Steve Telaroli decided to branch out into something completely new. Formerly a sales and marketing executive with Compaq, Telaroli started looking into finding another job or buying a franchise when his company was acquired by Hewlett-Packard and layoffs began.
"I had been looking within the high-tech area, and the job market was just really, really soft. [I also] worked with a few headhunters and went to the Internet job boards and wasn't getting a good response at all," says Telaroli, 38. "In the meantime, I went to the franchise business opportunity show here in Houston and picked up information on various franchise companies."
While still employed at Compaq, Telaroli got a job offer from a company in San Diego but didn't want to move his family. Franchising was increasingly looking like his best option, and after some research, Telaroli discovered The Sports Section, a youth and sports photography franchise.

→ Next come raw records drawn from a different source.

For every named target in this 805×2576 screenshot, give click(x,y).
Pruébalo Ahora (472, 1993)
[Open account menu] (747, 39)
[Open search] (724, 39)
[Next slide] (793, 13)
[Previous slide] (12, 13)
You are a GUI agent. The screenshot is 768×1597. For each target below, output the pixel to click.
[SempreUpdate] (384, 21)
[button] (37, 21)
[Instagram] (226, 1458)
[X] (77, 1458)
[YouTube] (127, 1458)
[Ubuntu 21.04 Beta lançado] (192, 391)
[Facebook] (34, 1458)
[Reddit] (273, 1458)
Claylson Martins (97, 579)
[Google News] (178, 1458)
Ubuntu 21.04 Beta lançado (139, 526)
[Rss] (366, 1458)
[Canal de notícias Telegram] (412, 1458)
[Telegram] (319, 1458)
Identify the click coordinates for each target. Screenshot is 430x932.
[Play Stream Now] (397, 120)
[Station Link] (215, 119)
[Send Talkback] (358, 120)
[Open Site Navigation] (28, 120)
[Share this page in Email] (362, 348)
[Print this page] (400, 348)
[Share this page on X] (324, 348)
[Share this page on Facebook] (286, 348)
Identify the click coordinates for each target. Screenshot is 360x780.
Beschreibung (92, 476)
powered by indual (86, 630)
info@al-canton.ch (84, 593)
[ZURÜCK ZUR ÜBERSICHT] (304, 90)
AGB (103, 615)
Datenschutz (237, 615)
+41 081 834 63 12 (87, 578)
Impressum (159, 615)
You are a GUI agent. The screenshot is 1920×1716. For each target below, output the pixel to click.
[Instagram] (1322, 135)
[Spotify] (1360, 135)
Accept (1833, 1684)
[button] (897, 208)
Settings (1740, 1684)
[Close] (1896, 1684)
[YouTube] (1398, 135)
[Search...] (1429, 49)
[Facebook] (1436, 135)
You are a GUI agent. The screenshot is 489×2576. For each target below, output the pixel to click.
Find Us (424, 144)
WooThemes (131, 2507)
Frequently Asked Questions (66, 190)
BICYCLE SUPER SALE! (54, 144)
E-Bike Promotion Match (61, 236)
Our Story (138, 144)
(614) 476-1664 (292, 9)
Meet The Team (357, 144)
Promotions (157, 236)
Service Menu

So when Telaroli was finally laid off, complete with severance package, he was up and running with his new franchise within a week, opening his homebased business in March 2003. Though taking pictures of Little League teams seems a far cry from creating marketing programs for a hardware manufacturer, Telaroli did see some connection. "I'm a creative person--an artist, really. I like to color and draw and paint," he says. "When we take pictures, every product is special and unique to that individual, so this business has a creative side to it."
Telaroli also takes advantage of his past experience when selling and marketing his franchise. He hires art students from local community colleges in the Tomball, Texas, area to handle the photography, giving him more time to call on athletic directors, coaches, schools and churches to line up clients.
Though just a few months into this venture, Telaroli is certain his corporate days are over. The corporate world "is a pretty challenging and stressful environment, and I didn't feel passionate about the job and really in touch with my customers," he says.
His new business not only brings Telaroli closer to his customers, but also gives him more time with his family. "I have my boys helping me in the business," he says. "[As a sales and marketing executive], it was hard for them to understand what I did in a business management position. But now they can see Dad carries a camera and has an office in the home . . . and they think it's pretty cool."